I'm not sure why there's any reason to see it as a competition. Personally, I like comic books and comic book movies, and I think one reason the Marvel Cinematic Universe is going a strongly as it is is that, frankly, it keeps making good films. It has yet to make one that really screws the pooch. Even at its worst (say,
Hulk or
Iron Man II), the MCU is at least moderately entertaining; at its best it's amazing (
Avengers was one of the most legit four-quadrant movies in years). It has earned its cred with audiences. A decade ago, who would've thought that people would be lining up to see movies adapting
Ant-Man or
Black Panther?
At a sentimental level, as a fan, I don't have nearly as strong an attachment to Marvel's characters as I do to DC's, or for that matter to
Star Trek. But the Marvel movies are simply
better movies than the kludgy Zack Snyder DCEU films, and certainly than the Abrams Trek films. I give a lot of credit to Kevin Feige, who clearly knows what he's doing.

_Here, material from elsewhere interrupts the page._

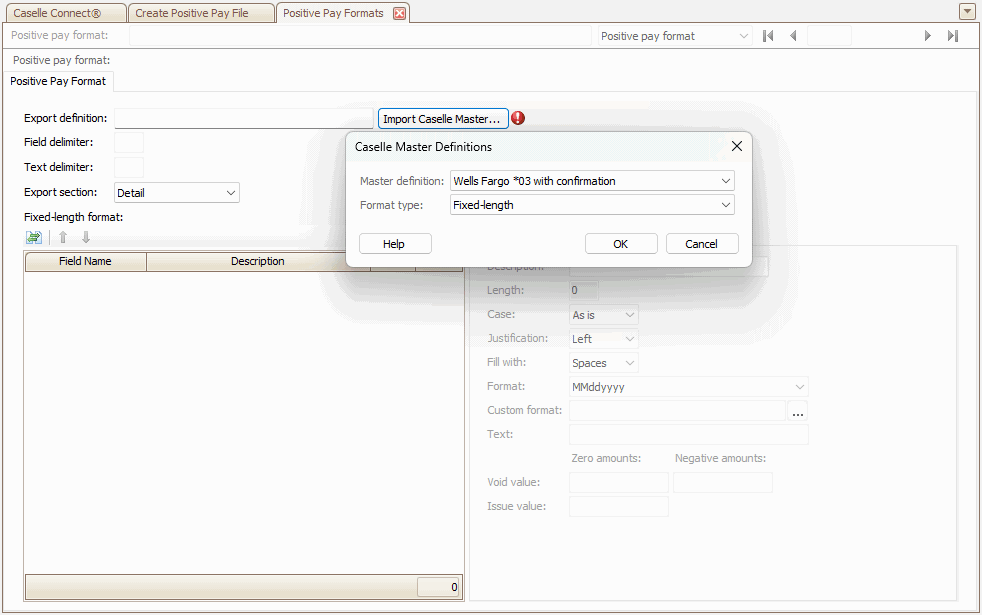Image resolution: width=982 pixels, height=615 pixels.
Task: Click the red error indicator icon
Action: [518, 118]
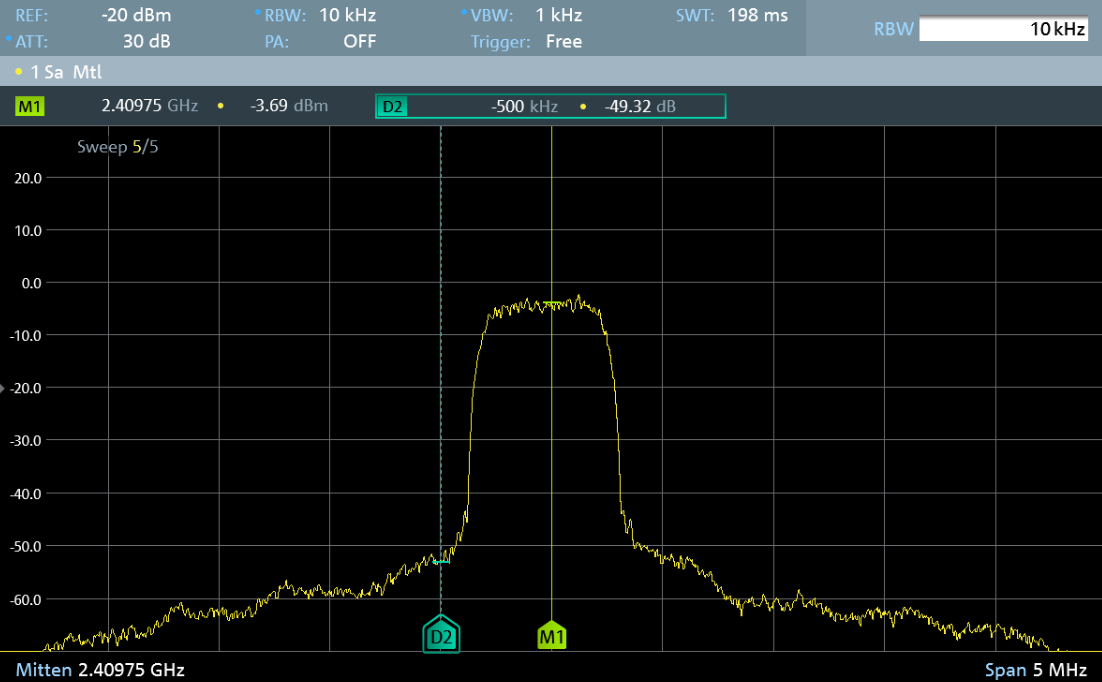
Task: Click the Span 5 MHz label
Action: point(1035,669)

But none of that is actually in
competition with Trek, or obstructing Trek from being more successful. And certainly, "total hours of live-action content" isn't a relevant metric.
I'd love to see Trek be just as consistently entertaining as the MCU... the thing is, there's apparently nobody at CBS with the kind of devoted love for the property, and keenly honed creative sensibility, that Feige brings to Marvel. I had hopes for
Discovery... especially back when it involved people like Bryan Fuller and Nick Meyer rather than people like Akiva Goldsman and Ted Sullivan... but the first season was a very mixed bag, to say the least. Not as bad as the Abrams stuff, to be sure, and more entertaining than the first seasons of most past Trek spinoffs... but still, that's a pretty low bar. Lots of unrealized potential, emphasis on the "unrealized." But even if it's not necessarily "the future of Trek" in its own right, that doesn't mean that Trek doesn't have a future. It just hasn't found a solid creative footing yet.